-- START SUPPLIED TEXT --

Connecting to Snowflake
Limited availability feature - Bulk exporting
If you are using a direct connection to your Snowflake instance with the Celonis Platform, you can now take advantage of a bulk export for full extractions. This method offers significant reductions in extraction times without any alterations or new configurations needed on your end.
For more information on direct connections, see Choosing the connection type. If you are interested in participating in this limited availability release, contact us at Celopeers.
The Celonis Snowflake extractor allows you to transfer data from Snowflake databases into the Celonis Platform for process mining and analysis. It supports the following basic features:
Prerequisites
This section details important prerequisites or prerequisite knowledge for using this extractor.

-- END SUPPLIED TEXT --
-- START EXTRACTED INFORMATION --

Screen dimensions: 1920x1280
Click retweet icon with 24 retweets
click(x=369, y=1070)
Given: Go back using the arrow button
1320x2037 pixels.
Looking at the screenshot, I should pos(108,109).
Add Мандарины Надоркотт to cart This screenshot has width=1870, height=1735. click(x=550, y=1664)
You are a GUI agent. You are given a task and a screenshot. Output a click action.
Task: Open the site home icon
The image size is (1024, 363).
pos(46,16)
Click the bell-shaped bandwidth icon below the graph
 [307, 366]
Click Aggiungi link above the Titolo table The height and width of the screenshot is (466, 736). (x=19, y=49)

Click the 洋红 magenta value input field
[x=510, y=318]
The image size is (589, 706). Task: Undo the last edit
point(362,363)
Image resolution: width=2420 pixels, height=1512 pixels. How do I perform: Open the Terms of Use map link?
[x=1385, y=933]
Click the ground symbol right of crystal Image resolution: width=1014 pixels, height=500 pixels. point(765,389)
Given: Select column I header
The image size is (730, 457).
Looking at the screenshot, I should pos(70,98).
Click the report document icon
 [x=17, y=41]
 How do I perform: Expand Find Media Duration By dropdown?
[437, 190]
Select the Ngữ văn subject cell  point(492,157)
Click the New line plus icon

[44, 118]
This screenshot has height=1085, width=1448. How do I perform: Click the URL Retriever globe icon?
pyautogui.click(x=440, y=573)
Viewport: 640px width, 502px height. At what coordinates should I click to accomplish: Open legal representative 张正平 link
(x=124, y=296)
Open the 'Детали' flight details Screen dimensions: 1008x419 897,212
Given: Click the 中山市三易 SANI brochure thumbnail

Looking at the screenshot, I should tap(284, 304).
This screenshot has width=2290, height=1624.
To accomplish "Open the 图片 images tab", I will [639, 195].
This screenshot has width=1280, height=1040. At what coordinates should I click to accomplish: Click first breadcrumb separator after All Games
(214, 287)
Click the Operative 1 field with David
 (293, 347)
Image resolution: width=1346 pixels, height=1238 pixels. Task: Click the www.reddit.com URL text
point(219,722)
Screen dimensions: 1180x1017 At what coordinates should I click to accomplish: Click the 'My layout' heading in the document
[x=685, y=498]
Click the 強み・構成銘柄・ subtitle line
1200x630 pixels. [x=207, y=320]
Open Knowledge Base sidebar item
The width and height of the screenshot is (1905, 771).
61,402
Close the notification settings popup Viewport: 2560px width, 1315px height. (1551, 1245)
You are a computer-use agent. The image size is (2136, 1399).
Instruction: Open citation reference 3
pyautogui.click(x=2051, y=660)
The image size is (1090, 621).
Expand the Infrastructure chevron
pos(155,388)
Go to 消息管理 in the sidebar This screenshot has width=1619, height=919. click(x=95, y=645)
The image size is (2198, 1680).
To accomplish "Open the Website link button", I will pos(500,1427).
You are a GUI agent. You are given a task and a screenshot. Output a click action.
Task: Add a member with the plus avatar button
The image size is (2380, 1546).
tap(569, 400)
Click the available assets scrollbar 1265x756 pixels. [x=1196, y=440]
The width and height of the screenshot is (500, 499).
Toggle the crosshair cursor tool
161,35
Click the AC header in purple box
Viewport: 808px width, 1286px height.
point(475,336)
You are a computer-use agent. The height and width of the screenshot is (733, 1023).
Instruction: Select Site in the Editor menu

-- END EXTRACTED INFORMATION --

> ACTIONS TO TAKE:
a - In the Snowflake connection page, copy word for word the stretch from "Connecting to Snowflake" through "us at Celopeers.".
b - According to the Snowflake connection page, where should someone interested in the limited availability release of bulk exporting make contact?

> ANSWERS IN ORDER:
a -
Connecting to Snowflake
Limited availability feature - Bulk exporting
If you are using a direct connection to your Snowflake instance with the Celonis Platform, you can now take advantage of a bulk export for full extractions. This method offers significant reductions in extraction times without any alterations or new configurations needed on your end.
For more information on direct connections, see Choosing the connection type. If you are interested in participating in this limited availability release, contact us at Celopeers.

b - At Celopeers.